## EXERCISE
Would you copy the entries that follow exactly, leaving out every picture?

+++ SOURCE RECORDS

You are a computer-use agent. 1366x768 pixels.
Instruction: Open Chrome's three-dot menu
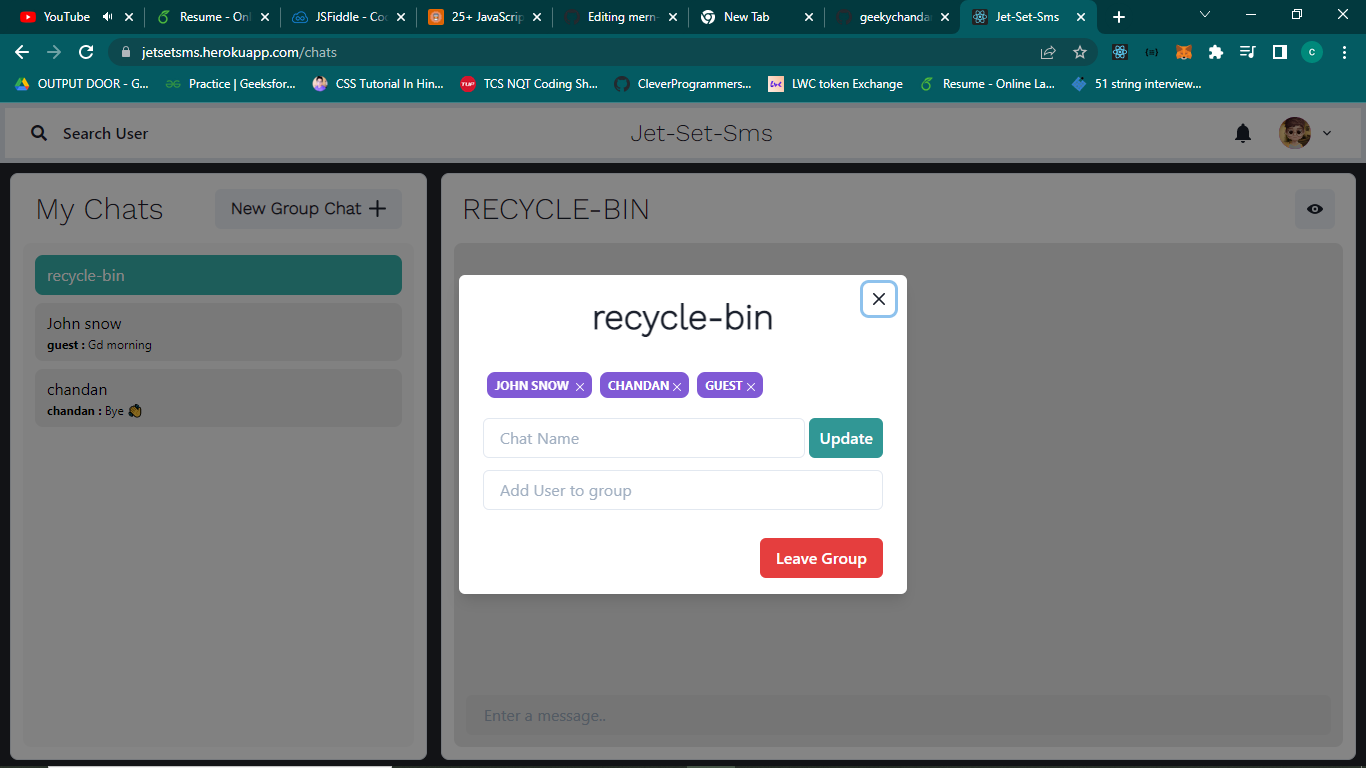[x=1345, y=51]
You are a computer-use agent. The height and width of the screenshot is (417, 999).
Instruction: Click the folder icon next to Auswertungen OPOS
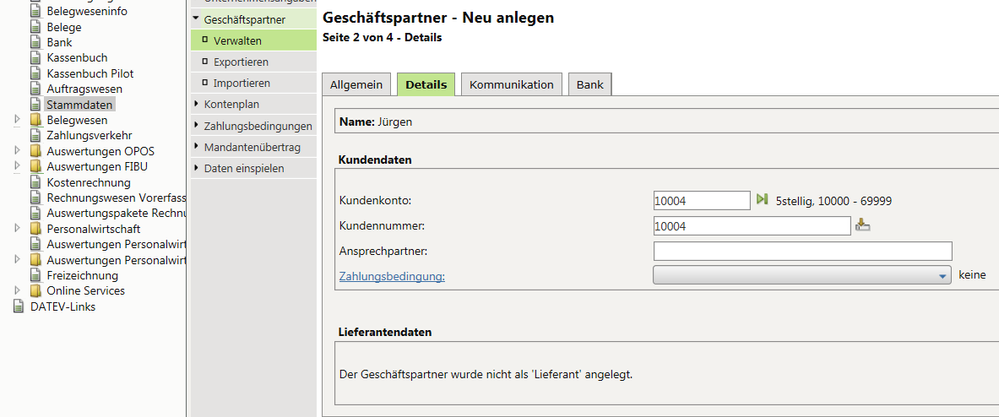click(x=35, y=151)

++++++

## WRITTEN SOLUTION
You are a computer-use agent. 1366x768 pixels.
Instruction: Open Chrome's three-dot menu
[x=1345, y=51]
You are a computer-use agent. The height and width of the screenshot is (417, 999).
Instruction: Click the folder icon next to Auswertungen OPOS
click(x=35, y=151)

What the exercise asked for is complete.